Several months after she stopped breastfeeding, she phoned me, breathless
and excited, on her way home from a mammogram. She'd been referred because
she found a lump in her breast. The doctor who did it, told her immediately
that the lump was completely benign and he was entirely confident in saying
so. He said that dangerous lumps arise in glandular tissue, and she had
practically no glandular tissue at all. He showed her a mammogram of a
typical premenopausal breast, and then her own breast to show her the
difference, which she said was obvious. She had asked 'So could that be
why I had some difficulties breastfeeding?' and the doctor's jaw dropped.
'If you managed to breastfeed at all with this little glandular tissue,
it's nothing less than a miracle!' And then she went on to say to me 'So
now I know it wasn't because I just didn't try hard enough.'
It didn't matter how many times we had gone through this, how many times I
had listed all the things she did with minimal effect, how impressive it
was that she managed to maintain a breastfeeding relationship with her baby
over so many months in such circumstances, and on and on.
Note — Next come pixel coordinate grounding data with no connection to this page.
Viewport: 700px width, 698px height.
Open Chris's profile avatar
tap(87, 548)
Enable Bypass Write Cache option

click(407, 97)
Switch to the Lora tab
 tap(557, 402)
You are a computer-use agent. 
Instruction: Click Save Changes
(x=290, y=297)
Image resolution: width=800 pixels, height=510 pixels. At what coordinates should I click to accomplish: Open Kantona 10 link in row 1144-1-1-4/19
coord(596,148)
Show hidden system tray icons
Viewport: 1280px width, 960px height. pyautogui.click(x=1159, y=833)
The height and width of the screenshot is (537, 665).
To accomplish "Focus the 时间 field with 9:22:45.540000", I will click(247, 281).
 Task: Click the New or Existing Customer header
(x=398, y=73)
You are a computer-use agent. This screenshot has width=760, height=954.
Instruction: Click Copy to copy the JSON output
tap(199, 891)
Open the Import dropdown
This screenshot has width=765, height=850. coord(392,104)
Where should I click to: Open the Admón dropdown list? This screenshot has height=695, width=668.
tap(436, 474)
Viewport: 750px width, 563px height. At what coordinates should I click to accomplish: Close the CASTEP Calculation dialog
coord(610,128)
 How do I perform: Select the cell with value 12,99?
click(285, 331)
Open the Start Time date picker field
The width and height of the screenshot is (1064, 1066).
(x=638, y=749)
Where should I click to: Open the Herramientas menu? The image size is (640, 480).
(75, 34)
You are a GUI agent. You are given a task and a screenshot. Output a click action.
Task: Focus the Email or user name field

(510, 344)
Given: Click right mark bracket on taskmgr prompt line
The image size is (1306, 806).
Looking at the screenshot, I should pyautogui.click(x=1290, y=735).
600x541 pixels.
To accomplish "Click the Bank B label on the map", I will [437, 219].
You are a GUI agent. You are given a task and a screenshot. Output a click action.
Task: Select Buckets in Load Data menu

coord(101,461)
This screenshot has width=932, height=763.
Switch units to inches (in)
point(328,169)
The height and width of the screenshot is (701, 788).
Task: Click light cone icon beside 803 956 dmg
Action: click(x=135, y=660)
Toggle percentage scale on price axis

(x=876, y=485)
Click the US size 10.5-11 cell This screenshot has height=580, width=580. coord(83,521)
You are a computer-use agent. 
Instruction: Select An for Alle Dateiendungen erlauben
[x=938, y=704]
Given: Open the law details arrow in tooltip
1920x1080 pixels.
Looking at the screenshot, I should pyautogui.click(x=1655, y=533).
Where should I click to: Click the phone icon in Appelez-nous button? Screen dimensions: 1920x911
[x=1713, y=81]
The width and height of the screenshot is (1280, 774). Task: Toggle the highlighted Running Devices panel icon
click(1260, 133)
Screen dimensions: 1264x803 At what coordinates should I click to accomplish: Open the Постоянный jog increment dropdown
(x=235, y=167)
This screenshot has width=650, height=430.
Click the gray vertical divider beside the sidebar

Until she saw
that mammogram, she still felt she should have done better.
It is hard to bring up the topic, and I don't see any point in doing so
with a woman in her first pregnancy because it is not possible to predict
lactation performance by visual exam of the breasts and women are
undermined enough as it is. Every mother deserves safe follow-up during the
early postpartum period, until feeding is going smoothly at the very
least. It's different if I meet someone with a breastfeeding history
consistent with possible IGT. If we are making a plan for her next baby's
birth, it comes up. I will mention that there are many reasons why milk
supply gets off to a bad start, and sometimes even when we make a plan to
prevent any of those things, there can be factors we have no control over,
like gland tissue. I try to get them to focus on the breastfeeding, not the
amount of milk, and I refer them to the great resources about making more
milk which have been mentioned here before. Women appreciate being taken
seriously. In my opinion refraining from commenting on the appearance of
breasts which might or might not be lacking in glandular tissue is not a
failure to take the primigravid woman seriously. All women and babies need
follow-up care after birth. That care should be sufficient to catch
lactation problems before they are a threat to health, and the conversation
about what caused a failure to fully lactate is IMNSHO better held after
the fact. I guess I am not convinced that we have the means to influence
the outcome in a positive way, starting in pregnancy, and I am worried that
talking about IGT as if it may be more likely based on a visual exam of the
breasts could tip the balance for some women so they never even start
breastfeeding because what's the point if it might fail?